Dehors les chiens, les infidèles – Maïa Mazaurette
Les Ténèbres ont vaincu, voilà trois générations. Auristelle a été boutée hors de l’Occident Noir, et le royaume chrétien tente de survivre à l’interminable nuit provoquée par la perte de l’Étoile du Matin. Pour les Quêteurs, l’espoir réside en la redécouverte de la relique sacrée. Des rues sordides de la cité satanique jusqu’au champ de bataille maudit où Galaad et son armée chrétienne tombèrent, ces adolescents parcourent ce monde crépusculaire, encore inconscients que le pire ennemi pourrait bien se cacher au sein même des dernières cités chrétiennes…

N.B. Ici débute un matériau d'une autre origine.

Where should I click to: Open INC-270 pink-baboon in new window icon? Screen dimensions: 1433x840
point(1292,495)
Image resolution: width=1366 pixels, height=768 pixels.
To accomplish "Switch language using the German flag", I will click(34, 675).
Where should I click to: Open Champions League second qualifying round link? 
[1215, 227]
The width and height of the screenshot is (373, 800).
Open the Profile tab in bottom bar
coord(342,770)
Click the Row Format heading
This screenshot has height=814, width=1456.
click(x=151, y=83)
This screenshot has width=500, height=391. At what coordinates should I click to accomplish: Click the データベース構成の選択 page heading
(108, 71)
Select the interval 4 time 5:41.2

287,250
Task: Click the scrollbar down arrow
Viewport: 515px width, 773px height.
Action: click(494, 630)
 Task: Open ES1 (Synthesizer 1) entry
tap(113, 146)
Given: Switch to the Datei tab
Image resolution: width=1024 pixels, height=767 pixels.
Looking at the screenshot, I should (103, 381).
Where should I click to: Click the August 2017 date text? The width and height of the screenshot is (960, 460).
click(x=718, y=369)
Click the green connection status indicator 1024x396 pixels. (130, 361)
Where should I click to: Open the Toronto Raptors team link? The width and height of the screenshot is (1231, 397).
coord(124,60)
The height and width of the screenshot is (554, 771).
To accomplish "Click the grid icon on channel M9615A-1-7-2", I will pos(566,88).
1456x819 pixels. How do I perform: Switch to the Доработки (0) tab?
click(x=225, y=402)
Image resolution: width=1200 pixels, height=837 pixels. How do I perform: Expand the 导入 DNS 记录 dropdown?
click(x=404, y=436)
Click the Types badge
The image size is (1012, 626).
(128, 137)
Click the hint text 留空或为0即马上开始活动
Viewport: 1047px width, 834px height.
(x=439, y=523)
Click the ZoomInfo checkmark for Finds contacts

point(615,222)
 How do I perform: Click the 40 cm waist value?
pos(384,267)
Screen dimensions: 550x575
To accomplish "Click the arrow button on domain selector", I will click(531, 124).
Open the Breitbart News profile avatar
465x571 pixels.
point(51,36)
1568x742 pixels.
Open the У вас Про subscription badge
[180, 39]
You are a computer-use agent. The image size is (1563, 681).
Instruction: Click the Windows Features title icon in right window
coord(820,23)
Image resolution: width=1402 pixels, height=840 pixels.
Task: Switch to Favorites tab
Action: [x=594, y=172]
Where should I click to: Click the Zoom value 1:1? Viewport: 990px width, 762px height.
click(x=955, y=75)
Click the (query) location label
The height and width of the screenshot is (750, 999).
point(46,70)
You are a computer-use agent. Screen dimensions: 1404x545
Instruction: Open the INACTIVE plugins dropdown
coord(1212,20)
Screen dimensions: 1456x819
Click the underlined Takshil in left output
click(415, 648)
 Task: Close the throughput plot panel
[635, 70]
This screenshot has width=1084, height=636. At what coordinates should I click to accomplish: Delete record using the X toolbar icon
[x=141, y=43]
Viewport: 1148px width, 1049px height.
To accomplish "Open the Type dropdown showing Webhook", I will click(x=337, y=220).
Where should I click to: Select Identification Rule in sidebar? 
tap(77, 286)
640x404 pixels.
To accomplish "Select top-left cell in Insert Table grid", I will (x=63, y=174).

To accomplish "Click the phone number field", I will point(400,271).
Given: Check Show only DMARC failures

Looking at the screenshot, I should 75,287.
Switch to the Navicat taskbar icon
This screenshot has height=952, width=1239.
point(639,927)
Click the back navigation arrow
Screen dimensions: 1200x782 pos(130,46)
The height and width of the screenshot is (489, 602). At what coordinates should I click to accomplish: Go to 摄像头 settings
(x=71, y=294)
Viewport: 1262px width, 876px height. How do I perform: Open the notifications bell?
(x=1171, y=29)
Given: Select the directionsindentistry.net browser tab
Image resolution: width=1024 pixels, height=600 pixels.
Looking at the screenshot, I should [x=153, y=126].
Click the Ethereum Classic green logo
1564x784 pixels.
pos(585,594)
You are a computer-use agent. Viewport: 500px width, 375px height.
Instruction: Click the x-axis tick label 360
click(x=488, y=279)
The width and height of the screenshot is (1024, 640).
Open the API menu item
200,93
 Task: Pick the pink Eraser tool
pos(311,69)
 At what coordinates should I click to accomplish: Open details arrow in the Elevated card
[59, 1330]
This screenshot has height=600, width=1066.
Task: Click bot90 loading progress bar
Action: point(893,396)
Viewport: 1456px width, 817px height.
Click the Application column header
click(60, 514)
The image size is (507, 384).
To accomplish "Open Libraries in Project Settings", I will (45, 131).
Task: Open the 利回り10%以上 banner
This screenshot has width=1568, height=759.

Première lecture pour ma part d’un roman de Maïa Mazaurette, après l’avoir découverte dans l’anthologie des 10 ans de la collection Folio SF. J’avais alors trouvé sa nouvelle fantastique « Chronos » bien trop ordinaire, malgré la qualité d’écriture de la jeune journaliste. Après avoir lu Dehors les chiens, les infidèles, je dois reconnaître que mon jugement n’a guère évolué. Roman distrayant, très bien écrit et captivant à lire, il brille cependant plus pour son style haletant que pour l’originalité de son univers. La faute probablement à cette fichue quatrième de couverture, qui me ventait la naissance d’une grande auteure de fantasy. Rien que ça. Mais il ne faut pas m’en promettre sans raison, moi !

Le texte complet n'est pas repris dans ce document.